Jesus explained the point they missed in his assessment of their tithing habits. “Woe to you, teachers of the law and Pharisees, you hypocrites! You give a tenth of your spices—mint, dill and cumin. But you have neglected the more important matters of the law—justice, mercy and faithfulness. You should have practiced the latter, without neglecting the former. You blind guides! You strain out a gnat but swallow a camel” (Matthew 23:23-24). While focusing on the details, they are ignoring whether their entire system embodies the justice and mercy of God. And Jesus came to correct it.

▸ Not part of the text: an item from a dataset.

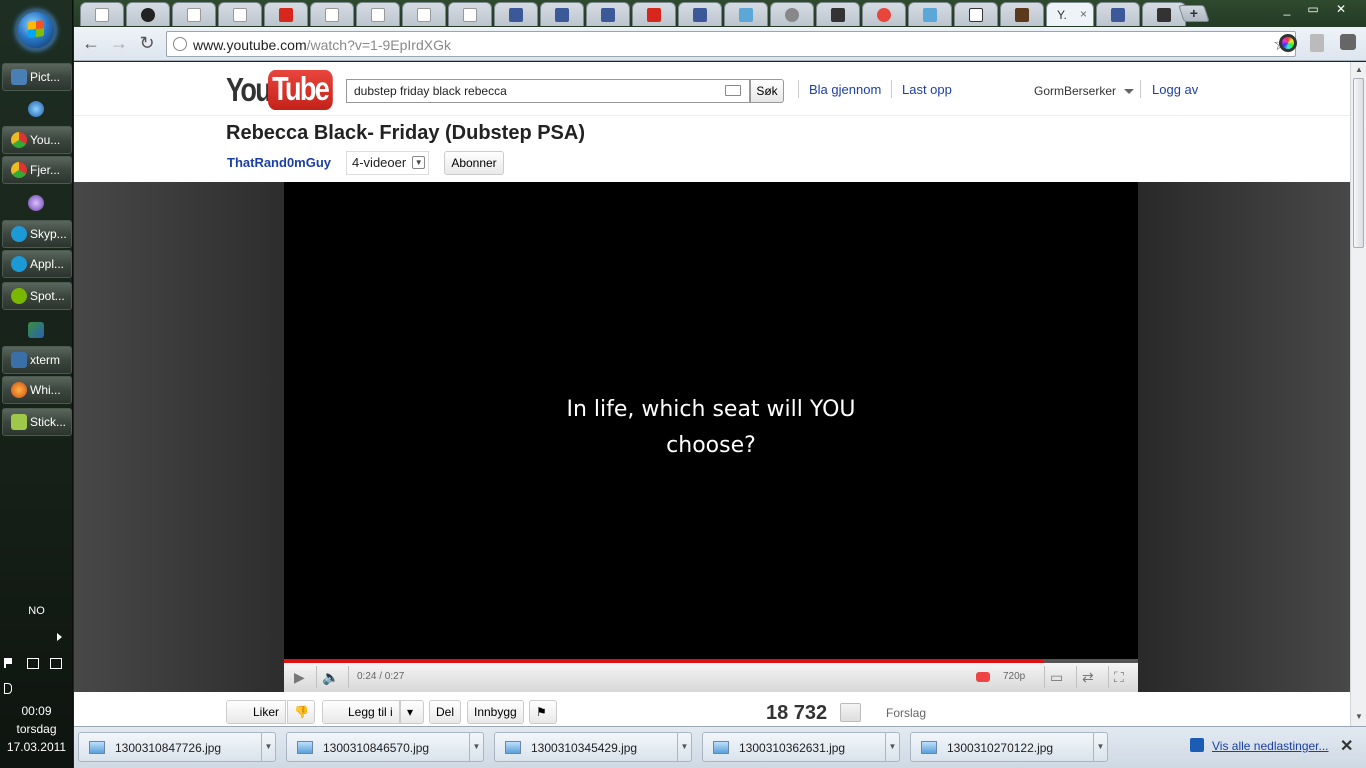 The image size is (1366, 768). What do you see at coordinates (1359, 70) in the screenshot?
I see `scroll-up-icon: ▲` at bounding box center [1359, 70].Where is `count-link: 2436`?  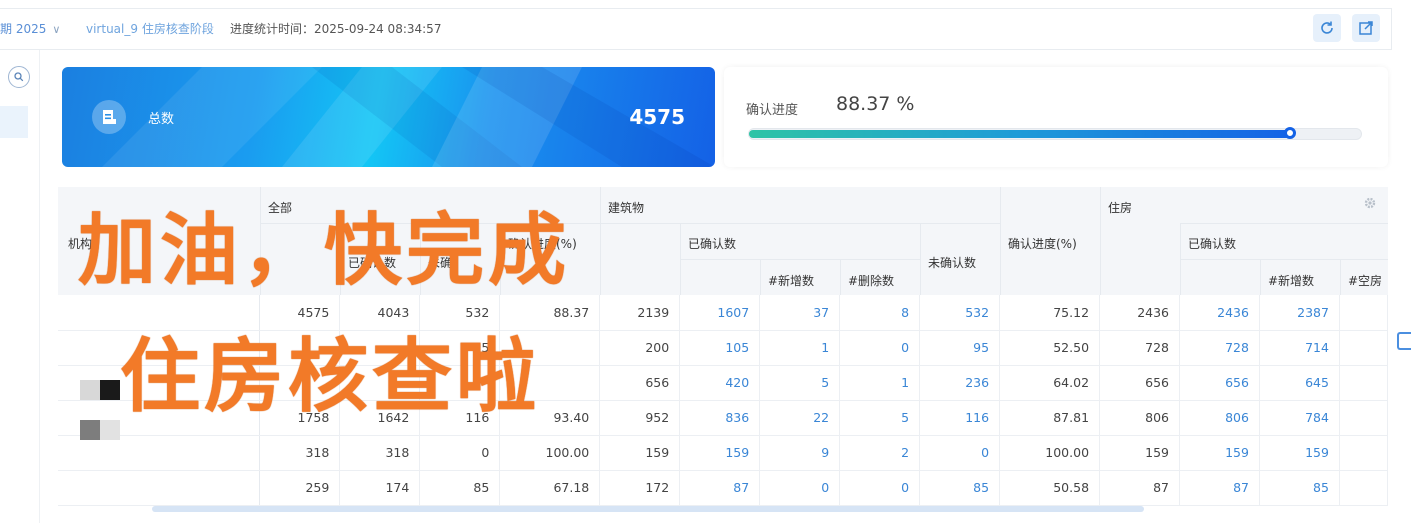
count-link: 2436 is located at coordinates (1220, 313).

Jesus’ kingdom does not add more laws but focuses on core values. When he taught us how to honor the Torah, he didn’t build a bigger burden made up of more laws to abide by. He pulled out the two main points that held all the details together: (1) love God and (2) love people. He pushed us toward a discerning center. He wasn’t enamored by comprehensive restrictions on people but rather by our anchored adaptation. Excessive rules annoyed him. He wanted followers centered on justice and mercy who embodied it in ever-changing situations. This kind of virtue demands active engagement, not rote adherence to a long list of spiritual expectations.
Each of us should assess whether we have fallen victim to this misplaced method of faithfulness to God. So ask yourself: Do you have your quiet time consistently every morning for an hour but fail to show compassion to hurting and needy people? Have you made church participation, small group meetings, personal Bible study, fasting, personal worship time, moments of prayer, and your prayer journal the standards of measurement for your Christian life? Consistent religious habits don’t impress Jesus. He doesn’t obsess about thousands of miniscule expectations to oppress you. He keeps it simple. He tells you to “do to others what you want them to do to you.” He tells you to “deny yourself.” You get to discern what that looks like.
That’s why Jesus can say in Matthew 11:28-30, “Come to me, all you who are weary and burdened, and I will give you rest. …my burden is light” (for a full understanding of Jesus' words in Matthew 11:28, read Jesus’ Way Isn’t As Easy As You Think). The Sabbath laws that prevented people from bearing a burden had become the greatest burden of all! You don’t have to bear it. You don’t have to measure yourself against a microscopic mold of religious perfection. Perfect obedience won’t establish God’s kingdom on earth. We can’t be good enough to warrant God’s favor. So relax. Let Jesus give you rest as you become from the inside out whom God has designed you to be.